Tuttavia, c’è una «regola» che accomuna il mondo dei «baby-pensionati» a quello dei lavoratori «incalliti» che si ritirano a 65-70 anni. Ossia che è la donna che «torna» a casa prima dell’uomo, vuoi per motivi di famiglia (figli a carico) o altro. Sotto i 50 anni sono 45.161 le rappresentanti del gentil sesso già in pensione, contro i 35.188 colleghi maschi.
In questa «panoramica» a 360 gradi della Ragioneria Generale sui pensionati d’Italia, quelli che se la godano meglio di tutti sono i ministeriali e gli ex dipendenti della scuola (il 60 per cento dei censiti), con un assegno di circa 18.360 euro l’anno. Seguono gli ex impiegati degli enti locali, che rappresentano il 38% del totale e possono contare in media su circa 14.320 euro annuali.

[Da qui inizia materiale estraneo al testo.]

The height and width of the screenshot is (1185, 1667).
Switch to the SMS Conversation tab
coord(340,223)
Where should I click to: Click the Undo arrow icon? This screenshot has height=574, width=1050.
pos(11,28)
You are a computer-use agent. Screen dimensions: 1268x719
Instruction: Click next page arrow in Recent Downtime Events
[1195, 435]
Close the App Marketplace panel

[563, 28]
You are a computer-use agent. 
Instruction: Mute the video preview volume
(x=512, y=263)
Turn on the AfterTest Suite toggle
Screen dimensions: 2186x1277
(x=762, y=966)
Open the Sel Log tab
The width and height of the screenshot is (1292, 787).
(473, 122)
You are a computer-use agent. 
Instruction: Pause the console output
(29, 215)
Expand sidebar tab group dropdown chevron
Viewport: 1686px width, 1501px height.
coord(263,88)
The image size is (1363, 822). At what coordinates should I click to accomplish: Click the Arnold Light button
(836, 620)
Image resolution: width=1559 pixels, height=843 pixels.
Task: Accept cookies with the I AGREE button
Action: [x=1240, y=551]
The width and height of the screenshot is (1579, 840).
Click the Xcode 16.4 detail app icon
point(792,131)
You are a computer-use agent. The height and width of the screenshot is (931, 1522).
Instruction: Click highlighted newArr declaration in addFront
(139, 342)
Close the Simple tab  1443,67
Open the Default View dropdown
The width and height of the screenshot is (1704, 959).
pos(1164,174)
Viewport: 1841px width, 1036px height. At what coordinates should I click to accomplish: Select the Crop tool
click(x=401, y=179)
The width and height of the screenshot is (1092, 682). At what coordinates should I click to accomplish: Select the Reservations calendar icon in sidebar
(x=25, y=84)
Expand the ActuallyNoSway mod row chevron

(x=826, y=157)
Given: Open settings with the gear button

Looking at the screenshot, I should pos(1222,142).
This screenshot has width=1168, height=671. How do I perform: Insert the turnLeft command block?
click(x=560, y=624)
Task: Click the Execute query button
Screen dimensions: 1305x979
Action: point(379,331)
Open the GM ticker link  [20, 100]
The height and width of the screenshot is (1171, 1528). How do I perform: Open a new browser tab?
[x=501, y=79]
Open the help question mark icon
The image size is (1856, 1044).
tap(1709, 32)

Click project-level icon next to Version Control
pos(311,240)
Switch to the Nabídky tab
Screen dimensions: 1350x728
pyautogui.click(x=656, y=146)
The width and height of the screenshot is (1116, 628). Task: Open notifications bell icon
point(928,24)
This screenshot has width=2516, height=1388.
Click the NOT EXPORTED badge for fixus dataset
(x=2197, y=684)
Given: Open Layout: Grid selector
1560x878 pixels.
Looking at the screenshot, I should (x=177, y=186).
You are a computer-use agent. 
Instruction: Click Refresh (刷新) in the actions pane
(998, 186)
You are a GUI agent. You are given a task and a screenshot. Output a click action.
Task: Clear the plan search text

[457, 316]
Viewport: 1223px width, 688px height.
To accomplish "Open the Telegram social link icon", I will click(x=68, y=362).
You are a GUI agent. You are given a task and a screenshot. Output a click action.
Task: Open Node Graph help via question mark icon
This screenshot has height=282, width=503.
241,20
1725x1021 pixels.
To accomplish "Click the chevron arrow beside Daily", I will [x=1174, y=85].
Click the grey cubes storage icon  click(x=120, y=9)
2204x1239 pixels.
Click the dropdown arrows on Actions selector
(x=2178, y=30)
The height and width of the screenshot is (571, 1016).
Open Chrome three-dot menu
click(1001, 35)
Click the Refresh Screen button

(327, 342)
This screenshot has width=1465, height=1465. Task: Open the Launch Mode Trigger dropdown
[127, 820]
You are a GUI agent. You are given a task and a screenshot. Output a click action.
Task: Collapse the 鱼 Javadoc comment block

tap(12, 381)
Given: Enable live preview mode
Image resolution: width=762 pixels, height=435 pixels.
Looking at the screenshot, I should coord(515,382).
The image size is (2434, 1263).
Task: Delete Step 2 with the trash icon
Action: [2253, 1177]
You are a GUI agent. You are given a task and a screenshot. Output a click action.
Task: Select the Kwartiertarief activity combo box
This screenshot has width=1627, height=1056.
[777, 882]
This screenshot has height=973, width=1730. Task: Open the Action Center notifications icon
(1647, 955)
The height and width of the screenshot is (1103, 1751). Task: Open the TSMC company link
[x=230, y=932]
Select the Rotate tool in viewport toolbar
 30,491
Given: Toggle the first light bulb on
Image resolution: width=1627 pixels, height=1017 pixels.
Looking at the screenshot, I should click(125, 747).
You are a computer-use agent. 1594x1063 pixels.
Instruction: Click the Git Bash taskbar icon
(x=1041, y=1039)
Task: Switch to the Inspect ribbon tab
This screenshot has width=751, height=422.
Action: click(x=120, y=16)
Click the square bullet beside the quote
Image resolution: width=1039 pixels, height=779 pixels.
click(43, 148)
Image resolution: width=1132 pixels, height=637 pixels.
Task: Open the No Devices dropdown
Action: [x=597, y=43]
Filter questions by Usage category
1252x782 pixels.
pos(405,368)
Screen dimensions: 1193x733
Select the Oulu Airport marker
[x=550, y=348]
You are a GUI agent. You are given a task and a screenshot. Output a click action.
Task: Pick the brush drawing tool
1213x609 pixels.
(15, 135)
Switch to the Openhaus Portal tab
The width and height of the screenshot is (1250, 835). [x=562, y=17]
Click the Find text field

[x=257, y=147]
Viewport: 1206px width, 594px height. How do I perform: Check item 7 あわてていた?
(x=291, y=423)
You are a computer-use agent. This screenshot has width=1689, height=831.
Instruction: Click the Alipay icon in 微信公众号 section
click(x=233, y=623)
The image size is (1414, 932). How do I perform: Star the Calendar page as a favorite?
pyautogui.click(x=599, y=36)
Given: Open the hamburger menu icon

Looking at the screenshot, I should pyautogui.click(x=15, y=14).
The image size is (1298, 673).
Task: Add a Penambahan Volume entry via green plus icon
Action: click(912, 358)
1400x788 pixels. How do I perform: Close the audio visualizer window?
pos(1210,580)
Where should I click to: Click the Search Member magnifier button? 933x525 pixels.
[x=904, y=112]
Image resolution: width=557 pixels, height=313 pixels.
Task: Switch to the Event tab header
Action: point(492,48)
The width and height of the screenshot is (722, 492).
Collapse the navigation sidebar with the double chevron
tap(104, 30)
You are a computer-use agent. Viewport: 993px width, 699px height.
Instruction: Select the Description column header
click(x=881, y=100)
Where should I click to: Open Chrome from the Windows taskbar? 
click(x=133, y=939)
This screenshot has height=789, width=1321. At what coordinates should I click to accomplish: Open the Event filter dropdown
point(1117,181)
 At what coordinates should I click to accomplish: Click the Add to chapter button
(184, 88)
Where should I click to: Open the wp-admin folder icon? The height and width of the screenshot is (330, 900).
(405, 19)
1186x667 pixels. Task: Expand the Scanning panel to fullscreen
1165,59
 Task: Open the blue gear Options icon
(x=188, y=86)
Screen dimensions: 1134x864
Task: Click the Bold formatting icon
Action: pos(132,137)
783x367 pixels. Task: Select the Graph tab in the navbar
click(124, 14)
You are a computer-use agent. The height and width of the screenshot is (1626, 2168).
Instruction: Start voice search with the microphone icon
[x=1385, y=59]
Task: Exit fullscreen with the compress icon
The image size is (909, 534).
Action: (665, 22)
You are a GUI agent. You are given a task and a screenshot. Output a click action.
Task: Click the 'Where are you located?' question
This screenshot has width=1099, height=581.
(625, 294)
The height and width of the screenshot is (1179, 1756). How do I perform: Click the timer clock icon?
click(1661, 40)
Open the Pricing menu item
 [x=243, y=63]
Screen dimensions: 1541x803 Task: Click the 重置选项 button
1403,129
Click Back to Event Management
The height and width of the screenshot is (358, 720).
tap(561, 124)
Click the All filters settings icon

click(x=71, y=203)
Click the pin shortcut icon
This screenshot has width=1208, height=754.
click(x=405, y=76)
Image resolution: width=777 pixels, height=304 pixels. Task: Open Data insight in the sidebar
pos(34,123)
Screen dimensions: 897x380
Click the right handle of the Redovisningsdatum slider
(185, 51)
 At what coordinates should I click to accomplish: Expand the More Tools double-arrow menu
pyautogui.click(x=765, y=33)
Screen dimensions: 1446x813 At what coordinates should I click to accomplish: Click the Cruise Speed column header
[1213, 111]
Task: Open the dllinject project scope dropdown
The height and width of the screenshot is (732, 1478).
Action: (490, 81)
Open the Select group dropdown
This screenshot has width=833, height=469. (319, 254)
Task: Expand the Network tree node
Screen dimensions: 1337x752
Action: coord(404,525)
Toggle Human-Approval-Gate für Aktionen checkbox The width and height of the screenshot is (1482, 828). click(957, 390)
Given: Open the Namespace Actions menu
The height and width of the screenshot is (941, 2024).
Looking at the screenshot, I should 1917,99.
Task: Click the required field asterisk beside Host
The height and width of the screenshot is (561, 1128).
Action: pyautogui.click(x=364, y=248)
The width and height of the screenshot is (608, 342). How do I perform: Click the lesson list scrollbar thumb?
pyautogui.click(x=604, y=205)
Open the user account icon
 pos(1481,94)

La tendenza ad abbandonare presto l’ufficio colpisce nello stesso modo sia gli italiani del nord che del sud, sfiatando così lo stereotipo che vuole i meridionali meno «lavorativi» dei settentrionali. Anzi, quasi ribaltandolo: spetta infatti alla industriosa Lombardia il primato per il maggior numero di under-50 a riposo (10.264 «neo-pensionati»), che strappa così il primo posto alla Campania (9.352), al Lazio (8.463), alla Sicilia (7.145) e al Veneto (6.277). Il quadro geografico è più che equilibrato: le otto regioni del Nord registrano 32.439 pensionati sotto i cinquant’anni, poche centinaia in meno dei 32.936 delle otto regioni del Sud e delle isole. Con una differenza sostanziale al centro dello stivale, dove i numeri si dimezzano arrivando a 14.860 ex-lavoratori quarantenni.
Insomma, siamo di fronte a un fenomeno che non si può più definire la sindrome dei «baby-pensionati», ma dei «neo-pensionati». Questi «pensionati neonati» appaiono sempre di più come una disfunzione del mondo del lavoro, un’anomalia che difficilmente trova parallelismi nello scenario europeo.

E che va a tutti costi raddrizzata.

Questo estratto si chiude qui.